Document text ->
== Segment start ==

Securing Your Desktops – Pod Slurping

Posted on February 24, 2006 I Written By

John Lynn is the Founder of the blog network which currently consists of 10 blogs containing over 8000 articles with John having written over 4000 of the articles himself. These EMR and Healthcare IT related articles have been viewed over 16 million times. John also manages Healthcare IT Central and Healthcare IT Today, the leading career Health IT job board and blog. John is co-founder of and John is highly involved in social media, and in addition to his blogs can also be found on Twitter: @techguy and @ehrandhit and LinkedIn.

Securing your desktop machines is probably one of the most important parts of any HIPAA policy. I have a feeling that this topic will continue to get more and more attention as time goes on and people get caught with desktops not being protected. This could definitely lead to a potential HIPAA Lawsuit that I’m sure you want to avoid.

The Healthcare IT Guy recently posted some good information on what is being called “Pod Slurping” where people with a small iPod can extract large amounts of data from your system. There’s some really great posts out there on what you can do with an iPod. When you add all the different types of USB memory sticks and other small data carrying devices you could get into some real trouble if you’re not careful. Protecting yourself against these types of “attacks” will be essential.

== Segment end ==

Information shown ->
== Segment start ==

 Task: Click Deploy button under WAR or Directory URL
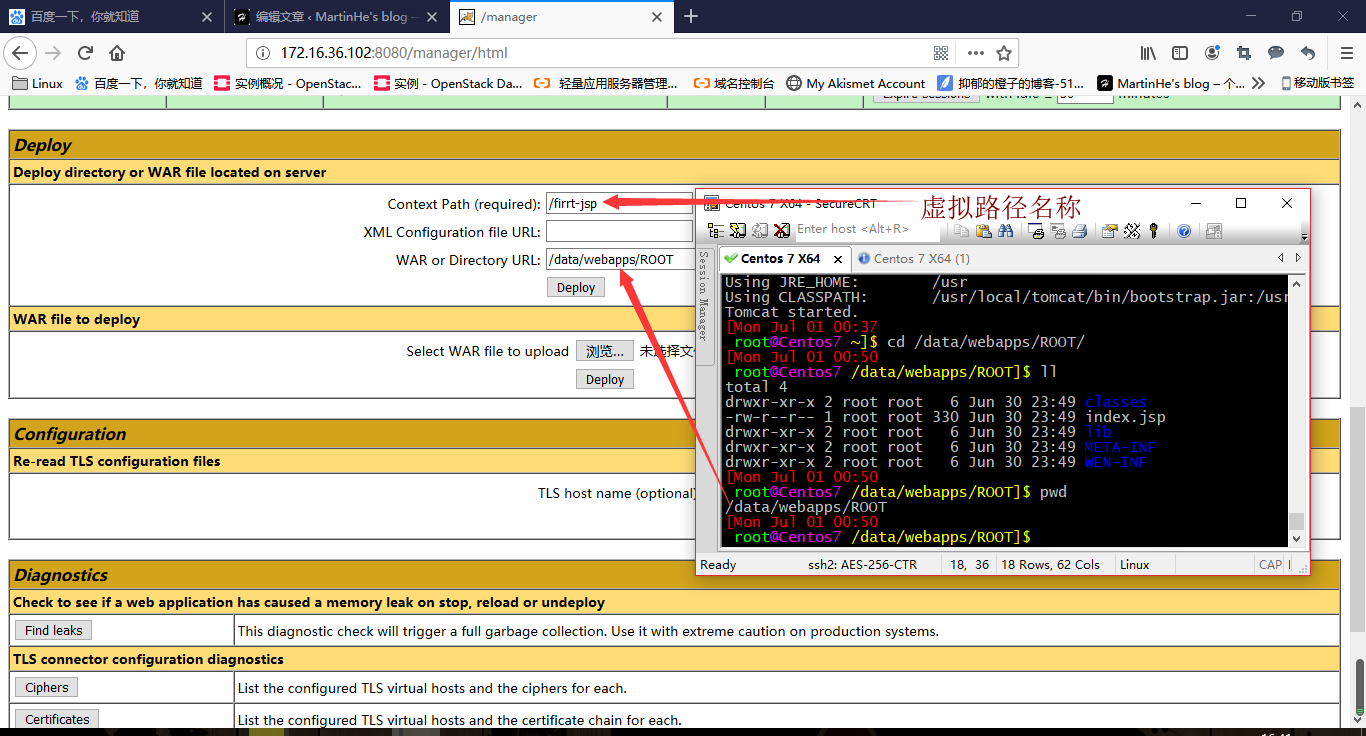[576, 288]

== Segment end ==

Exercise tasks ->
a) Print the part of the post on pod slurping from "John Lynn is" to "want to avoid.".
b) In the post on pod slurping, who is said to have recently posted information on "Pod Slurping"?
Work from the post on pod slurping alone, not from the listing.

Results of the tasks ->
a)
John Lynn is the Founder of the blog network which currently consists of 10 blogs containing over 8000 articles with John having written over 4000 of the articles himself. These EMR and Healthcare IT related articles have been viewed over 16 million times. John also manages Healthcare IT Central and Healthcare IT Today, the leading career Health IT job board and blog. John is co-founder of and John is highly involved in social media, and in addition to his blogs can also be found on Twitter: @techguy and @ehrandhit and LinkedIn.

Securing your desktop machines is probably one of the most important parts of any HIPAA policy. I have a feeling that this topic will continue to get more and more attention as time goes on and people get caught with desktops not being protected. This could definitely lead to a potential HIPAA Lawsuit that I’m sure you want to avoid.

b) The Healthcare IT Guy